The philosophy of Aikido teaches us that budo (the martial way) should concentrate not on harming others, but on protecting them. We learn that aggression breeds greater aggression and that kindness also will be returned by others. Rather than harming another and causing resentment, we are taught to neutralize physical and mental aggression & avoid injury to ourselves and the attacker.
Aikido is an effective self-defense and a path of development, integrating the whole person- physically, mentally & spiritually. Mental benefits of aikido training include greater self-confidence, enhanced awareness, stress reduction, mental relaxation, enhanced interpersonal relational skills, greater respect for others and a harmonious attitude. Physically, it develops strength, flexibility, cardiovascular endurance, balance, coordination and muscular relaxation. Through aikido training, the practitioner becomes a more integrated individual, with improved abilities to function within and contribute to their local community and the world at large.
Known to aikido students as Osensei (the great teacher).

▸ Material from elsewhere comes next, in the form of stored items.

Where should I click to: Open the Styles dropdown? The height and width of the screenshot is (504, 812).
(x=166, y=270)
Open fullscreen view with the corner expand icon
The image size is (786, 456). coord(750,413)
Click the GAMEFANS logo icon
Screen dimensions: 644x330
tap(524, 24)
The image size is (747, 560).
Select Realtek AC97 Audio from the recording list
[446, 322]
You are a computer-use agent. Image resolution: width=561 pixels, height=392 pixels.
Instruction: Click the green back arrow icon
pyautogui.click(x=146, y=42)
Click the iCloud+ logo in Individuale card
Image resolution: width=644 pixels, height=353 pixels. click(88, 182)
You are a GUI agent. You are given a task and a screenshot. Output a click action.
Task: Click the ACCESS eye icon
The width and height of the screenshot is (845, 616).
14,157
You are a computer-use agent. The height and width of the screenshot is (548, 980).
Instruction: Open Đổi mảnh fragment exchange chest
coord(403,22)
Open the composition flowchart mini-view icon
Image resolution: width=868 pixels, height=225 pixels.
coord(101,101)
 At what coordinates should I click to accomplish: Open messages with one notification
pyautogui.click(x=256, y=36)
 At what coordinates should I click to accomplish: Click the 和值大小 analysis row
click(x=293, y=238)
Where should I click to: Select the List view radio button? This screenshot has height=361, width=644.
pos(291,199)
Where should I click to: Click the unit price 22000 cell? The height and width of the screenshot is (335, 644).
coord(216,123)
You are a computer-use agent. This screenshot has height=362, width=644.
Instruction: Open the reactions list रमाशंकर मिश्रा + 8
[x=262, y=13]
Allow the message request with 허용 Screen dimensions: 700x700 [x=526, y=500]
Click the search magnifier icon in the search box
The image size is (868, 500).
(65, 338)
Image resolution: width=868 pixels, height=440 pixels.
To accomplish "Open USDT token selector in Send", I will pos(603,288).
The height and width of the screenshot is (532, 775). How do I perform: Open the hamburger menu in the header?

The founder's life was devoted to study and development of the martial way (budo). The story of his life is the early history of aikido.
Aikido was founded by Master Morihei Ueshiba, He was born in 1883 in what is now known as Tanabe, Wakayama Prefecture, on a south-central peninsula of the main island of Japan. Early in his youth he began training in various martial arts, including weaponless self defense (Kito, Daito and Shinkage Sect jujitsu), swordsmanship (Yagyu Sect kenjustsu) and spear fighting (Hozoin sojutsu). In addition, throughout his life, he maintained an intense interest in philosophy and religion, studying Zen and Shingon Sect Buddhism and Omotokyo religion.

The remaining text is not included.